In 3D, orthogonal transformations become richer! Let's explore cases that don't exist in 2D.

### What's New in 3D?

In 2D, $O(2)$ has only:
- Rotations around the origin (det = +1)
- Reflections across a line (det = -1)

In 3D, $O(3)$ includes:
1. **Rotations around an axis** (det = +1) — generalization of 2D rotation
2. **Reflections across a plane** (det = -1) — generalization of 2D reflection
3. **Rotoinversion** (det = -1) — rotation + inversion through origin (NEW!)
4. **Inversion through origin** (det = -1) — special case: multiply all coordinates by -1

Let's visualize these with a 3D object!

In [None]:
# Helper function to draw parallelepipeds (from molass-legacy)
from mpl_toolkits.mplot3d.art3d import Poly3DCollection, Line3DCollection

def parallelogram(origin, v1, v2):
    """Create a parallelogram from origin and two vectors"""
    return [origin, origin+v1, origin+v1+v2, origin+v2]

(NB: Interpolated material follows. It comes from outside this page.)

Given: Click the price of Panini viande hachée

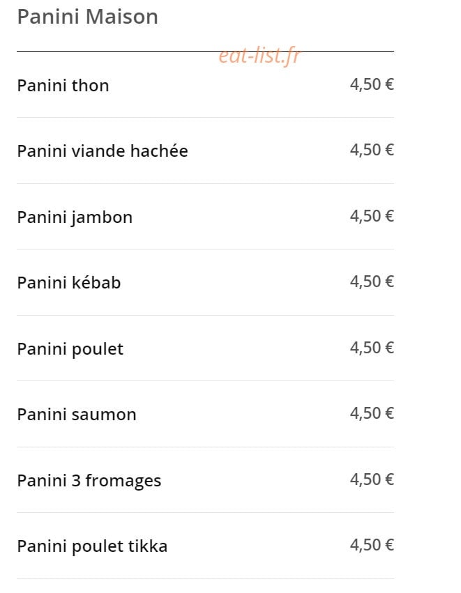Looking at the screenshot, I should (x=372, y=150).
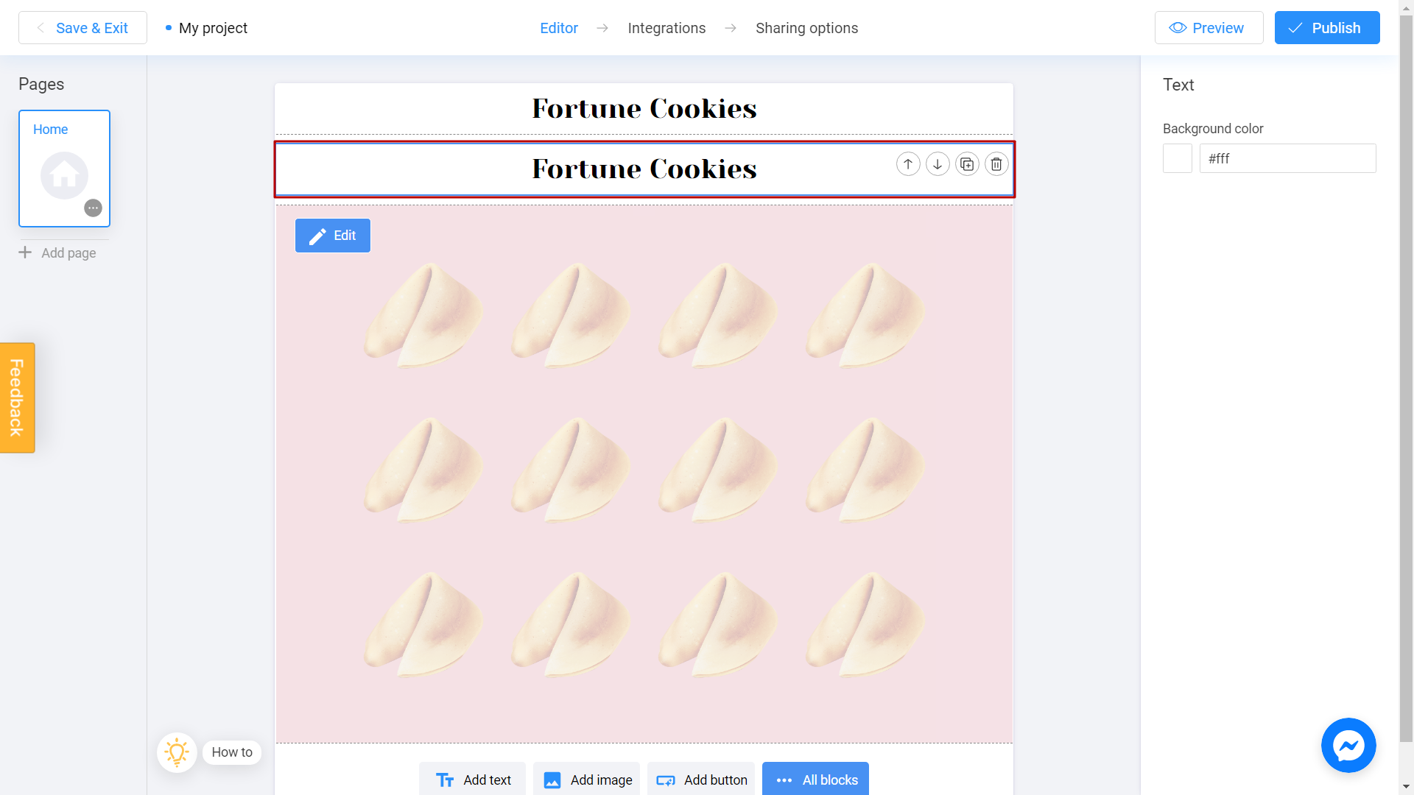Screen dimensions: 1414x795
Task: Click Save & Exit button
Action: tap(83, 27)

def plot_parallelepiped_colored(ax, origin, vectors, face_colors=None, edgecolor='black', alpha=0.8):
    """
    Plot a parallelepiped with colored faces adjacent to origin and neutral opposite faces.
    
    Parameters:
    - origin: starting point [x, y, z]
    - vectors: list of 3 vectors defining the edges
    - face_colors: list of 3 colors for the three origin-adjacent faces (default: ['red', 'green', 'blue'])
    - edgecolor: edge color
    - alpha: transparency for origin-adjacent faces
    """
    if face_colors is None:
        face_colors = ['salmon', 'lightgreen', 'lightblue']  # RGB-ish for X, Y, Z faces
    
    verts_origin = []
    colors_origin = []
    verts_opposite = []
    
    for idx, (i, j, k) in enumerate([(0,1,2), (1,2,0), (2,0,1)]):
        vi = np.array(vectors[i])
        vj = np.array(vectors[j])
        vk = np.array(vectors[k])
        
        # Face at origin (perpendicular to vector k) - COLORED
        verts_origin.append(parallelogram(np.zeros(3), vi, vj))
        colors_origin.append(face_colors[idx])
        
        # Opposite face (shifted by vector k) - NEUTRAL & MORE TRANSPARENT
        verts_opposite.append(parallelogram(vk, vi, vj))
    
    # Add origin-adjacent faces with normal transparency
    ax.add_collection3d(Poly3DCollection(verts_origin, facecolors=colors_origin, linewidths=1, alpha=alpha, edgecolors=edgecolor))
    # Add opposite faces with higher transparency
    ax.add_collection3d(Poly3DCollection(verts_opposite, facecolors='whitesmoke', linewidths=1, alpha=0.15, edgecolors=edgecolor))
    # Add edges
    all_verts = verts_origin + verts_opposite
    ax.add_collection3d(Line3DCollection(all_verts, colors=edgecolor, linewidths=1.5, linestyles='-'))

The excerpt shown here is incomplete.